Set allowing quick insert/deletion and random selection in C#_问答_开发者

What data structure could I use in C# to allow quick insertion/deletion as well as uniform random selection? A List has slow deletion by element (since it开发者_开发百科 needs to find the index of the element each time), while a HashSet does not seem to allow random selection of an element (without copying to a list.)

The data structure will be updated continuously, so insertion and deletion need to be online procedures. It seems as if there should be a way to make insertion, deletion, and random selection all O(log n).

A binary search tree with arbitrary integer keys assigned to the objects would solve all of these problems, but I can't find the appropriate class in the C# standard library. Is there a canonical way to solve this without writing a custom binary search tree?

There is already a BST in the C# BCL, it's called a SortedDictionary<TKey, TValue>, if you don't want Key Value Pairs, but instead want single items, you can use the SortedSet<T> (SortedSet is in .NET 4.0).

It sounds like from your example you'd want a SortedDictionary<int, WhateverValueType>. Though I'm not sure exactly what you are after when you say "uniform random selection".

Of course, the Dictionary<TKey, TValue> is O(1) which is much faster. So unless you have a need for sorted order of the keys, I'd use that.

UPDATE: From the sounds of your needs, you're going to have a catch-22 on efficiency. To be able to jump into a random contiguous index in the data structure, how often will you be inserting/deleting? If not often, you could use an array and just Sort() after (O(n log n)), or always insert/delete in order (O(n)).

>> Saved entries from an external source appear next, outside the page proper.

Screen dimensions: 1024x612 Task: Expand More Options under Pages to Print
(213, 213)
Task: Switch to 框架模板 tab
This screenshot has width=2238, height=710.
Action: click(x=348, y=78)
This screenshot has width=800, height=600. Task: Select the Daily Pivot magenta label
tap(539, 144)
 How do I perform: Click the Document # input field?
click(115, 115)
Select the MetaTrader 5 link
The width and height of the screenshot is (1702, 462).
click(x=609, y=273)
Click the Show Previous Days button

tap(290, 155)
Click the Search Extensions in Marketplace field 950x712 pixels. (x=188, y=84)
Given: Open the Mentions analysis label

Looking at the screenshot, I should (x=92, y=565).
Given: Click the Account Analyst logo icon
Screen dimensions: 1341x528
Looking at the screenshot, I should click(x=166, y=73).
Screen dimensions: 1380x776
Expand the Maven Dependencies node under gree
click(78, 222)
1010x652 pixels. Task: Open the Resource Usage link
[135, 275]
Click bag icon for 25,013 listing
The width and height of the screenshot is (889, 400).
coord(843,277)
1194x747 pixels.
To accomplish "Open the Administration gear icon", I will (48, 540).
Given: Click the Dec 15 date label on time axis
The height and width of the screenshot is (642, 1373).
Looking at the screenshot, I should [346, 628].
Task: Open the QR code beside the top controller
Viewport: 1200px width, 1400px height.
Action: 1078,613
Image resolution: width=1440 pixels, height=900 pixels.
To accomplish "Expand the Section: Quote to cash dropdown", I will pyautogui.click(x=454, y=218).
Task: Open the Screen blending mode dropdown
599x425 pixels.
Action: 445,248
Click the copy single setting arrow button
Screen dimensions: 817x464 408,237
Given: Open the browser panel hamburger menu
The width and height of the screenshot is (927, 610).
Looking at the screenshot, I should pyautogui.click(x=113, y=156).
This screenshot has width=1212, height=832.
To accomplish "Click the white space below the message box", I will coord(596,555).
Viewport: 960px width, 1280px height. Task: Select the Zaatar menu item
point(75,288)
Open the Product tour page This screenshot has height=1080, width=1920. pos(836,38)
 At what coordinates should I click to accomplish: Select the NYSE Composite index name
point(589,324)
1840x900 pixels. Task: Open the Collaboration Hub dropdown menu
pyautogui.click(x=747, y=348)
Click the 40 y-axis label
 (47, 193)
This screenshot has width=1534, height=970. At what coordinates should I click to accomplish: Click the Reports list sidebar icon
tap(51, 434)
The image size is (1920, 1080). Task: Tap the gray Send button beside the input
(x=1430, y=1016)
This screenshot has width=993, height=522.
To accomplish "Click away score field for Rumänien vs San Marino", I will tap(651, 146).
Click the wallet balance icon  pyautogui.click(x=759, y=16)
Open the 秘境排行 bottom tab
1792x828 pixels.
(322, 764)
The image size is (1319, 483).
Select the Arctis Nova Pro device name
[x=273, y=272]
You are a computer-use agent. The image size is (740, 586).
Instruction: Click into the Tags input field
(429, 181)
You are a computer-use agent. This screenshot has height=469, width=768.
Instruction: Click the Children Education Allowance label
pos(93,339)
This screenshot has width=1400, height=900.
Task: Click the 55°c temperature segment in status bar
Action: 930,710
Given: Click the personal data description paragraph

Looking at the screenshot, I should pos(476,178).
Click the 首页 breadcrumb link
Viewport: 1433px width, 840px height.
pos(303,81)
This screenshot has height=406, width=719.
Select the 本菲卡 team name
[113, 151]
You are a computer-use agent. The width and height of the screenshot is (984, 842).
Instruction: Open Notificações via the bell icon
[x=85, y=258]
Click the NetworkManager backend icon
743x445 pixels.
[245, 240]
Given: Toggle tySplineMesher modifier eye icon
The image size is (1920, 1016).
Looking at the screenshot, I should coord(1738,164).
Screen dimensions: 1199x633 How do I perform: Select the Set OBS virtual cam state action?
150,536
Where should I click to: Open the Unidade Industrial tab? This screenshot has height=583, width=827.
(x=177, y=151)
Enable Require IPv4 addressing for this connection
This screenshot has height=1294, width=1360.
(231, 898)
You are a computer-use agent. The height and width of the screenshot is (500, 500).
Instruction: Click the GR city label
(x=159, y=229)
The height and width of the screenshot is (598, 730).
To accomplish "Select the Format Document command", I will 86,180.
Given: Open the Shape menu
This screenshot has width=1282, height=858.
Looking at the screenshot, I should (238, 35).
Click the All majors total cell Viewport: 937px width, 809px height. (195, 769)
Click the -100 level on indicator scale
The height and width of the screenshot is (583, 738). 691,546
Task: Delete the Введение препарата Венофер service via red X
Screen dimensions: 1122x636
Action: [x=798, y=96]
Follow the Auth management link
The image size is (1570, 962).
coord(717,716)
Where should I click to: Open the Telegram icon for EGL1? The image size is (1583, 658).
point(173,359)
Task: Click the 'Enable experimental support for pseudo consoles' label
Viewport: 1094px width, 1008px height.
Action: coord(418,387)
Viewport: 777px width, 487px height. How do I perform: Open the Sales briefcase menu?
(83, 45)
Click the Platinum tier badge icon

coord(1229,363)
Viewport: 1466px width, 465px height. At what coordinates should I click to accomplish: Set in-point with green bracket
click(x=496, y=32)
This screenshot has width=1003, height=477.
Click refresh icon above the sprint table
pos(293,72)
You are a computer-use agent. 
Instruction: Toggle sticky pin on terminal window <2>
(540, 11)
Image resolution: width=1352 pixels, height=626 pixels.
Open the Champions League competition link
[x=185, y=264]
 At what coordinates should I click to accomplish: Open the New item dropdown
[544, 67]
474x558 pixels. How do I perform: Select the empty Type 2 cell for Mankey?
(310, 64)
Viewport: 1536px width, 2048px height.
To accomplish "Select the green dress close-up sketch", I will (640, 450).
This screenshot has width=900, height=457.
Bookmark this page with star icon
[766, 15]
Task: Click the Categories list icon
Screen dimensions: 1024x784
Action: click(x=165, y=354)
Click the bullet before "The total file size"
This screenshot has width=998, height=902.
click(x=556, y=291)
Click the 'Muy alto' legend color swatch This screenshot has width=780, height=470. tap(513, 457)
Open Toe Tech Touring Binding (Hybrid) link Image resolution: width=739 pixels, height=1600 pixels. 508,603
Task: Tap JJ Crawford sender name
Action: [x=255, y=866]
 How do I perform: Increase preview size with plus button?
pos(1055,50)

Or, you could wrap a Dictionary<int, YourType> and keep a parallel List<int> and update it after every Add/Delete:

_dictionary.Add(newIndex, newValue);
_indexes.Add(newIndex);

And then just access a random index from the list on lookups. The nice thing is that in this method really the Add() will be ~ O(1) (unless List resizes, but you can set an initial capacity to avoid some of that) but you would incurr a O(n) cost on removes.

I'm afraid the problem is you'll either sacrifice times on the lookups, or on the deletes/inserts. The problem is all the best access-time containers are non-contiguous. With the dual List<int>/Dictionary<int, YourValue> combo, though, you'd have a pretty good mix.

UPDATE 2: It sounds like from our continued discussion that if that absolute performance is your requirement you may have better luck rolling your own. Was fun to think about though, I'll update if I think of anything else.

Binary search trees and derived structures, like SortedDictionary or SortedSet, operate by comparing keys.

Your objects are not comparable by itself, but they offer object identity and a hash value. Therefore, a HashSet is the right data structure. Note: A Dictionary<int,YourType> is not appropriate because removal becomes a linear search (O(n)), and doesn't solve the random problem after removals.

Insert is O(1)
Remove is O(1)
RandomElement is O(n). It can easily be implemented, e.g.
```
set.ElementAt(random.Next(set.Count))
```
No copying to an intermediate list is necessary.

I realize that this question is over 3 years old, but just for people who come across this page:

If you don't need to keep the items in the data set sorted, you can just use a List<ItemType>.

Insertion and random selection are O(1). You can do deletion in O(1) by just moving the last item to the position of the item you want to delete and removing it from the end.

Code:

using System; // For the Random
using System.Collections.Generic; // The List

// List:
List<ItemType> list = new List<ItemType>();

// Add x:
ItemType x = ...; // The item to insert into the list
list.Add( x );

// Random selection
Random r = ...; // Probably get this from somewhere else
int index = r.Next( list.Count );
ItemType y = list[index];

// Remove item at index
list[index] = list[list.Count - 1]; // Copy last item to index
list.RemoveAt( list.Count - 1 ); // Remove from end of list

EDIT: Of course, to remove an element from the List<ItemType> you'll need to know its index. If you want to remove a random element, you can use a random index (as done in the example above). If you want to remove a given item, you can keep a Dictionary<ItemType,int> which maps the items to their indices. Adding, removing and updating these indices can all be done in O(1) (amortized).

Together this results in a complexity of O(1) (amortized) for all operations.